The size of the Middle East insurance market was US$ 7.9 billion
or 2.4% of world premium, and life insurance 31% of the market.
Iran experienced strong growth at 25.2% for 1999, compared to average
for the region of 5.2%. Life insurance in the region increased by
around 3% in 1999 compared to 12.5% in Iran and 5.3% in Kuwait.
The takaful
industry holds the key to unlocking this potential where life insurance
can actually be provided through "family takaful" naturally
acceptable to the masses. The demand for Islamic products is evident
from the success of Islamic finance and banking that has now firmly
established itself with a total of more than $7 billion of capital,
$4.1 trillion of assets and more than $120 billion of deposits.
The potential takaful volumes were estimated by taking into account
the growth inertia that can be achieved through the introduction
of family takaful and the following factors:
A greater
awareness of Takaful system is achieved
- More Takaful
companies are set up and run professionally
- More global
coverage is secured through international companies' network and
the use of modern IT technology
- Sale through
banks
- Companies
are well capitalized and demonstrate secure haven for the funds
- Retakaful
capacity with triple A rating is available
Other factors
were also taken into account such as literacy levels in each country
and the take up rates for takaful products as opposed to conventional
products.
Table 4:

Twenty-seven
countries were selected where most of the demographic and insurance
statistics was available.
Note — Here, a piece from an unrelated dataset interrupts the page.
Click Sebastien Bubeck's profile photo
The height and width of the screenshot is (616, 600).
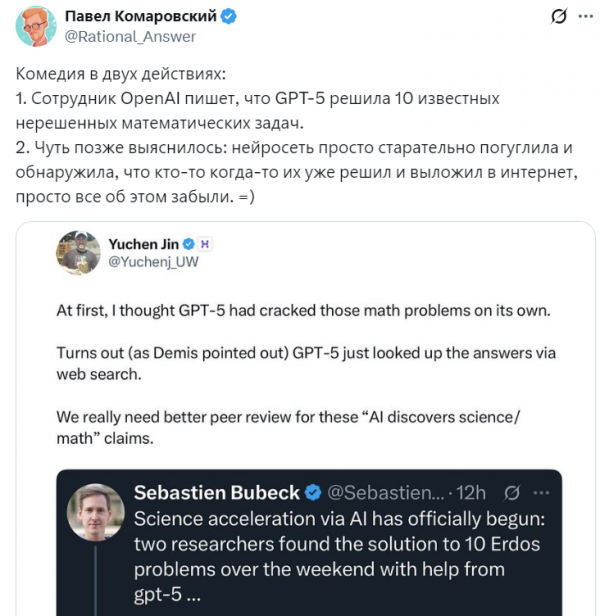click(95, 513)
It was estimated that the global takaful
premium could be in the region of US$7.4 billion in 15 years' time,
growing at nearly 20% per annum. This is not an unachievable task
when we have Malaysian takaful business growing at 60% pa and the
Middle East at 10%. With concerted effort on part of the Takaful
operators worldwide, a growth of 20% pa should be very much possible.
Conclusion
Insurance, especially
life insurance is an essential part of the social protection needed
for any society. It has its rightful place in Islam but years of
misunderstanding and misconception have created mental blocks against
insurance in the Muslim culture. I believe Takaful or Co-operative
Insurance is the right way forward towards the breakdown and removal
of such mental blocks. This type of insurance has great deal to
offer in Muslim countries where the spread of insurance per person
and per cent of GDP can increase manifold if the system of takaful
is projected correctly and understood properly. It can genuinely
enlarge the insurance market in areas where traditional insurance
has not been able to grow, as it should have done. This is true
of personal lines, especially of life insurance or family takaful.
In order to
create the essential trust and confidence, which is needed to remove
the mental blocks just mentioned, the efforts to develop and manage
takaful business must be genuine. Investors, entrepreneurs and insurers
have good opportunity to take up the challenge of developing insurance
business on Islamic principles. After all Takaful is intrinsically
in accordance with the indigenous consumer needs.